Cole speaks with much warmth about his parents, who've stuck by his side even when sneering record execs may have turned their noses up. “I'm really close to them.” He smiles. “It's pretty cool. Even with 'The Government Knows', they really liked that song. I'm lucky that my parents get it. They usually email my music to their friends.” Cole acknowledges that his family's musical roots aid that understanding. “My dad plays a lot of jazz piano. My mom played bass for a while. For many years, when my music wasn't necessarily catching on, they loved it and they believed in me.” Having shown enthusiasm for the sticks at a very young age, Cole feels extremely lucky that his parents tolerated the racket – that early introduction having put him on course to study jazz at The University of Southern California's prestigious Thornton School of Music. “I mean, I started playing drums when I was eight. You have to have really cool parents to have a drum set when you're young, because they're loud. Something like piano, you can get away from. Drums you can't really escape.”

With future shows pending, our talk turns to the tour and the possible carnage that might ensue. During his recent run-around with the acclaimed Norbotten Big Band, Cole had the horns dress up in bee-keeping atire, with various bizarre antics on stage. In London, this involved his tour manager masquerading as the Grim Reaper and smashing a chair over him to close the show. “That was only at two shows – London and Paris – because I could only afford two chairs.” Cole explains. “They're way more expensive than regular chairs. I mean you could get a regular chair really cheap but you wouldn't want that smashed on you every night.” Why a chair smash? “Well, in the 'When You're Ugly' video, there was a chair smash.
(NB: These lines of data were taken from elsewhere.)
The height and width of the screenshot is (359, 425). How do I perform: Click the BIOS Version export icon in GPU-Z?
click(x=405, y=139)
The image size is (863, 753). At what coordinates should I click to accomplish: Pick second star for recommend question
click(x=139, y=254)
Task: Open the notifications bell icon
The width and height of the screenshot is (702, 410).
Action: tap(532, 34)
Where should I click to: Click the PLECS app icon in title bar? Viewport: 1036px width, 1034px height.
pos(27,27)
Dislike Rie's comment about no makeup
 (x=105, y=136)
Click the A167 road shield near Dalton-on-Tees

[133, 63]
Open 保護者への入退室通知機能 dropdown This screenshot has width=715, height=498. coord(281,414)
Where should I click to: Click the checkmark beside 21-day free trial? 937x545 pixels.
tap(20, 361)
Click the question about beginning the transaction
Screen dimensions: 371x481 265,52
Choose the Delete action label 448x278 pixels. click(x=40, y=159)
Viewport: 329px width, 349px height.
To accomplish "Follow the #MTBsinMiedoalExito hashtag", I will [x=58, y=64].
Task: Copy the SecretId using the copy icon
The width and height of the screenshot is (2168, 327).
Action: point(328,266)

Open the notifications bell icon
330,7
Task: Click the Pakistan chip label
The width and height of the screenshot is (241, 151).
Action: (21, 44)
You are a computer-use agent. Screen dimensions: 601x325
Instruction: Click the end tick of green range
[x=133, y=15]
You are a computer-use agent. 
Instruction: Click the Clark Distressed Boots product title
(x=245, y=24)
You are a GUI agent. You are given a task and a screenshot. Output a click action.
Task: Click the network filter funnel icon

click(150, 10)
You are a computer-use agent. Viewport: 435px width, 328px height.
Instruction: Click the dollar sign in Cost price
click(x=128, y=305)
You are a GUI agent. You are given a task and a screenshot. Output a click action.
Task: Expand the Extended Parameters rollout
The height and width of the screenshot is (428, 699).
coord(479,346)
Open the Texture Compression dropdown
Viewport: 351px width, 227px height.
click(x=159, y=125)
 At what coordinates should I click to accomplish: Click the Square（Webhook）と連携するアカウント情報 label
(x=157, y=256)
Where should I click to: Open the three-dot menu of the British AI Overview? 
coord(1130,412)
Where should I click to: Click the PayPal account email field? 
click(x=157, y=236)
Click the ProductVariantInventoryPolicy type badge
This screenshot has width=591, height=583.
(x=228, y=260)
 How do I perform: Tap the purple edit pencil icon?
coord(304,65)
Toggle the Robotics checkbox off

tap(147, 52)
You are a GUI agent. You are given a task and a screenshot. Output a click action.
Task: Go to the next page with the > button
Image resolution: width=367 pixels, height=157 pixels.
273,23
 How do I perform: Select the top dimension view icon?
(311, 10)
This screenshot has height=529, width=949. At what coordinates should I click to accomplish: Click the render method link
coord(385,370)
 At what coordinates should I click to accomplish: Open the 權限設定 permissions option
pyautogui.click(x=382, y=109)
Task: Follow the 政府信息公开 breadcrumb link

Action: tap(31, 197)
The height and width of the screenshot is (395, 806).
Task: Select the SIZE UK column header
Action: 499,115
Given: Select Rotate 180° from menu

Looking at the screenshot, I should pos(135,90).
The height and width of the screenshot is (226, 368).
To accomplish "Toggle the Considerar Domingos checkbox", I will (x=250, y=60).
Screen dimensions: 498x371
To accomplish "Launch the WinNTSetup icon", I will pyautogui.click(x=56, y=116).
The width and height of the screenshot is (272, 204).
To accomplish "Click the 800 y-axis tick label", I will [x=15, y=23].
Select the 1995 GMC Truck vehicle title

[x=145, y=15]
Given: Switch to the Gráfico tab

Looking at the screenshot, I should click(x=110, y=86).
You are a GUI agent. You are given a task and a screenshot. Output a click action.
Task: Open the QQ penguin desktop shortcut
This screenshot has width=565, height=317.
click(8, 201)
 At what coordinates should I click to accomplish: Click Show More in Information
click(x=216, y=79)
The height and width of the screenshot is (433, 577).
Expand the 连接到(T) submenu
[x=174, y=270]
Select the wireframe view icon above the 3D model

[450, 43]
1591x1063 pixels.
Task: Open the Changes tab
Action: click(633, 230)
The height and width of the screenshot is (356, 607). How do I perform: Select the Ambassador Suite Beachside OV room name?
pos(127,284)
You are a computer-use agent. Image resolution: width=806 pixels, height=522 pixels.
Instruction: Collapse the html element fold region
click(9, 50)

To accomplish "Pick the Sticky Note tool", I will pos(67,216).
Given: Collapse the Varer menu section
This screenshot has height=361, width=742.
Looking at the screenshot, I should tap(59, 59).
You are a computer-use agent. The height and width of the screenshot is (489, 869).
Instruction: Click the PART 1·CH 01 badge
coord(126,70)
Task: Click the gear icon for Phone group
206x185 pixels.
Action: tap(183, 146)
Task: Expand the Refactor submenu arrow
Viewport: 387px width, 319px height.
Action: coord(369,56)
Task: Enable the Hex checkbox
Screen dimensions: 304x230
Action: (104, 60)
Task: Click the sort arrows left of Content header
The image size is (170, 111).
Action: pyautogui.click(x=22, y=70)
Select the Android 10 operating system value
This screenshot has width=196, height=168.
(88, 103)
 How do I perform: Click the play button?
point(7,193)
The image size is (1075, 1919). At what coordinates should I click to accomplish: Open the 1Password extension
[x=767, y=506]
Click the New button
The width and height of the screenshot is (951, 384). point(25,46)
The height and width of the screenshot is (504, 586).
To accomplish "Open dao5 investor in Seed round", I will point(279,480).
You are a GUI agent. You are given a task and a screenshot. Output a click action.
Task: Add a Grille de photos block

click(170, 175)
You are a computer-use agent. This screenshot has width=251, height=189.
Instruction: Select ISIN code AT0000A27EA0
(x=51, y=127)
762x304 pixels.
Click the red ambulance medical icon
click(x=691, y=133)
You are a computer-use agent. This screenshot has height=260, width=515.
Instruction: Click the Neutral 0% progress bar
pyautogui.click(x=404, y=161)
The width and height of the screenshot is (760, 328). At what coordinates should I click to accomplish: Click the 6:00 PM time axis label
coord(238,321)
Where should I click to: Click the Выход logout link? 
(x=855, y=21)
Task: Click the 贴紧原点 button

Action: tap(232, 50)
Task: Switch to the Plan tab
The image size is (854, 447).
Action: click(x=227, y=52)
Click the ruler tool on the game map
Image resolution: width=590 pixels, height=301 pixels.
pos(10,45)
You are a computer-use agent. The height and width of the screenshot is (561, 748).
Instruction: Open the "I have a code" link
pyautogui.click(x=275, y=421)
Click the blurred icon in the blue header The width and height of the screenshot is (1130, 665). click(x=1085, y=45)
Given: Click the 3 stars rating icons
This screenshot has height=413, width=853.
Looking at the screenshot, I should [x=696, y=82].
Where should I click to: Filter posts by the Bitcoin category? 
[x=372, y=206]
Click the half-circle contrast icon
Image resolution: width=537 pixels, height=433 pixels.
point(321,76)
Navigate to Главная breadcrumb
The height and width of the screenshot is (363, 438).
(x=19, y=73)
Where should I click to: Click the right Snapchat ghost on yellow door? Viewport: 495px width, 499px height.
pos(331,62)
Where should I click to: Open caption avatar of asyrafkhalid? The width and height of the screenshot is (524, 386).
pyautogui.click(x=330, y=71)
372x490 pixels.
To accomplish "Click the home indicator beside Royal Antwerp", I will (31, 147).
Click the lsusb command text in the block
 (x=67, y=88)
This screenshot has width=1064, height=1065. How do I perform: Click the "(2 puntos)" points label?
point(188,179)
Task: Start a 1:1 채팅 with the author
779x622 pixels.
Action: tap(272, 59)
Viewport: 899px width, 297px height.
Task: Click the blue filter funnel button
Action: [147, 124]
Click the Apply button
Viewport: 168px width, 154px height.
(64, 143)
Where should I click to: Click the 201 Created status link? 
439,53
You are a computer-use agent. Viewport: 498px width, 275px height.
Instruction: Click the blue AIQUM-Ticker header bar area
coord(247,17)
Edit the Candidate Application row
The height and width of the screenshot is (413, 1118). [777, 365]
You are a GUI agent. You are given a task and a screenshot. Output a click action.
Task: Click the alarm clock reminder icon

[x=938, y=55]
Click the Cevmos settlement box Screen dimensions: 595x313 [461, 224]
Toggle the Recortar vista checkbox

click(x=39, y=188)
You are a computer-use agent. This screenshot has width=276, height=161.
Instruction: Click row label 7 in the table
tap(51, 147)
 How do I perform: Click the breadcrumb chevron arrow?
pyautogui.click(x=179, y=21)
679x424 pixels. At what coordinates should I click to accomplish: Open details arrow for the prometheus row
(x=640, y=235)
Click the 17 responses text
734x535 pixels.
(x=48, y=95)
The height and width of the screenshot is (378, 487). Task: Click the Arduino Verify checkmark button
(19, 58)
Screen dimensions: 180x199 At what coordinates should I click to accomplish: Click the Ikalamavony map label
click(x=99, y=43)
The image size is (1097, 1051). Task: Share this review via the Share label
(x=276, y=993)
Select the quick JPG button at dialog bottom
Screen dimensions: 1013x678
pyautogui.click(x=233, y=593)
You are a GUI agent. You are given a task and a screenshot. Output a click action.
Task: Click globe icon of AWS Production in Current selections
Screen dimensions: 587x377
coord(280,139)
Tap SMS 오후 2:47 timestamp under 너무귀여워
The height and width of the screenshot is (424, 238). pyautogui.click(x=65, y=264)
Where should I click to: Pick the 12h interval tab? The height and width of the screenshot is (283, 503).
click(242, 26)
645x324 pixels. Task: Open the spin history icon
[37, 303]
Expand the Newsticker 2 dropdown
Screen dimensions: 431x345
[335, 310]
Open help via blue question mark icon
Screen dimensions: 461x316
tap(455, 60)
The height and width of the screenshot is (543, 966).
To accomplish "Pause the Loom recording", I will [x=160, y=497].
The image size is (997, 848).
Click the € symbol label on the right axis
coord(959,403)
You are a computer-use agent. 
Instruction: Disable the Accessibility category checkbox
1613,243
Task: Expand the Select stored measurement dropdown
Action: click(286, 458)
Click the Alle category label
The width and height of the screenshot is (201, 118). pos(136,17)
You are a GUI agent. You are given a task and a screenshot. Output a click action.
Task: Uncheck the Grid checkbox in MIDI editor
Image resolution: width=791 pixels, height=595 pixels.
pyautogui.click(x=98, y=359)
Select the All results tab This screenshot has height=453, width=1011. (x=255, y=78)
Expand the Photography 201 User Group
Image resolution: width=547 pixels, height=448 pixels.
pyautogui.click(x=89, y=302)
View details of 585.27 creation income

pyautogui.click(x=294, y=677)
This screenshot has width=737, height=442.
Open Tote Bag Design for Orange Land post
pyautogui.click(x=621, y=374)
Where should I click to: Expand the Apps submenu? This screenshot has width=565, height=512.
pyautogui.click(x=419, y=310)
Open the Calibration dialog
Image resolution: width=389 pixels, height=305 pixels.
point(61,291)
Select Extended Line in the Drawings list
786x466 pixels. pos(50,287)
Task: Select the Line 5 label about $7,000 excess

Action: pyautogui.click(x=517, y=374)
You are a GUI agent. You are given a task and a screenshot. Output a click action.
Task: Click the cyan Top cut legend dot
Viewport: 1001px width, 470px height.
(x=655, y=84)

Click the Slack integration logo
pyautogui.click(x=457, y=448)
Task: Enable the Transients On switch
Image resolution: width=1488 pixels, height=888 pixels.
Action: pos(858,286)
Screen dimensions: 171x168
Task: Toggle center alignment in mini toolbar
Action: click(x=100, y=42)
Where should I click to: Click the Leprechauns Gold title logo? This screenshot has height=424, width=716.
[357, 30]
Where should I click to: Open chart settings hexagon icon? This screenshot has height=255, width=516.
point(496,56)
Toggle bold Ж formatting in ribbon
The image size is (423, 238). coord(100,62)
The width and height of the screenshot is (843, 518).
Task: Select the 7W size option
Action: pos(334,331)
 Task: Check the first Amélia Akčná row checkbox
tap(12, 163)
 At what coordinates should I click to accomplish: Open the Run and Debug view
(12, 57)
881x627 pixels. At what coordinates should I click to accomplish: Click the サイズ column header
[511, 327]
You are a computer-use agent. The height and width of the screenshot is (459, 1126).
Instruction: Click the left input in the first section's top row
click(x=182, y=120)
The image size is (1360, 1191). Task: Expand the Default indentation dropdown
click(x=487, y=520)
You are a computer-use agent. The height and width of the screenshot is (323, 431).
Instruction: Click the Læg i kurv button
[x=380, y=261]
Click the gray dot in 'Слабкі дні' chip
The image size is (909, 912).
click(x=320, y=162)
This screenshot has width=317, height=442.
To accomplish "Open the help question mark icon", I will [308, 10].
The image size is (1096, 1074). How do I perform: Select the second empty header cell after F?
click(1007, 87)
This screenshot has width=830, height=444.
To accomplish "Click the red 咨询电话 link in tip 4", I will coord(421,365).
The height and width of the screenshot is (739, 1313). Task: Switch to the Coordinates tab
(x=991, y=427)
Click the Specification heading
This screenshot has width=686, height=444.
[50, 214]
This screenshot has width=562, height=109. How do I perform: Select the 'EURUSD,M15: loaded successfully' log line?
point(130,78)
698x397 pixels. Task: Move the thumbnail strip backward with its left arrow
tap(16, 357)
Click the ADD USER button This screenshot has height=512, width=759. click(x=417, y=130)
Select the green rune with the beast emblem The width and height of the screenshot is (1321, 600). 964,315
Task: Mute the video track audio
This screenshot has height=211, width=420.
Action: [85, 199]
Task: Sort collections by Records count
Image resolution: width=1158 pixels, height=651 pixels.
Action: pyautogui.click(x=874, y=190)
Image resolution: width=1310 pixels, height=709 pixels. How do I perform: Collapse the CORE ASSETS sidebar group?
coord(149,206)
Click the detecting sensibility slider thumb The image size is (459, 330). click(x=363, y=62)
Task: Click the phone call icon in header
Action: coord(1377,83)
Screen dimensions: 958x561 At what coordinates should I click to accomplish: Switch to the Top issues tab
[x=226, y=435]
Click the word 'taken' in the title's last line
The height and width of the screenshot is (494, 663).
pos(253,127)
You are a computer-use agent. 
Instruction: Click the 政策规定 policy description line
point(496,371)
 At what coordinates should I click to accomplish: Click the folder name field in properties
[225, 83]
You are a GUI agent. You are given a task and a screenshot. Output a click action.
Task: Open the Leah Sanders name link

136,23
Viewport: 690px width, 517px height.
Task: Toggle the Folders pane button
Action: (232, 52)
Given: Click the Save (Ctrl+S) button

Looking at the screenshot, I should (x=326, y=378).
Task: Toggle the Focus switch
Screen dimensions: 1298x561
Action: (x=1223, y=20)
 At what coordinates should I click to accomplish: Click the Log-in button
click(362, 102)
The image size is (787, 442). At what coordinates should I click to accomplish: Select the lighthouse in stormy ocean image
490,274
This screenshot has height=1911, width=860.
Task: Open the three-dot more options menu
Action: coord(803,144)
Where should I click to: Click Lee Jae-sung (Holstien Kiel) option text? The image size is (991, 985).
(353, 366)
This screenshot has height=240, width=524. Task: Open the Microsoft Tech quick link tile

I actually made that chair myself: I have no idea why I decided to build it rather than buy it. I just thought it was funny – like one of those things from old wrestling TV shows.”

At his upcoming London date, Louis confirms he'll be going solo and major stunts might be substituted for some time swatting up on his scores: “Everytime I have a show I have to take a couple days to remind myself how to play my own songs. I usually forget 'em really easily so [on stage] I'm often there just trying to concerntrate.” He smiles. “But of course, I wanna do more live. If I had an infinite budget for shows, there'd probably be things being smashed on people at all times. That's the dream.”

As the moon rises high over LA, Louis is ready to go back to practicing. With the time just shy of 1am, and so many hours already on the clock, a little bit of me wonders how much better he can get. “Hopefully I'll sound better on drums – I've been practicing drums, like, four hours every day. After that I'm trying to learn electric bass, practicng that for about an hour. Then writing music for another.... seven hours? Oh and eat for a couple hours. And that's my whole day.” What's fallen out of his early morning writing sessions so far? “I'm hopefully gonna have some more of those short songs [like Bank Account]. From there, I'm just gonna write as much music as I can. I already have three songs of my own that will be on the next album, and one song for KNOWER.”

If this sounds like a gruelling schedule, Cole's very much aware. “I've always worked really hard but recently it's been … even more psychotic” He laughs, before quickly correcting that he means this “in a healthy way” . “I really need to do it. A lot of alone time has been really good: it's helped me get to the next level.” Again, we find ourselves back on the subject of time, and Cole offers something charactistically poiyant and unpolished about its importance. “Time is the coolest thing that you can have.” He says. “There's nothing greater. Except maybe inspiration. Those are the two greatest gifts you can get from the universe.”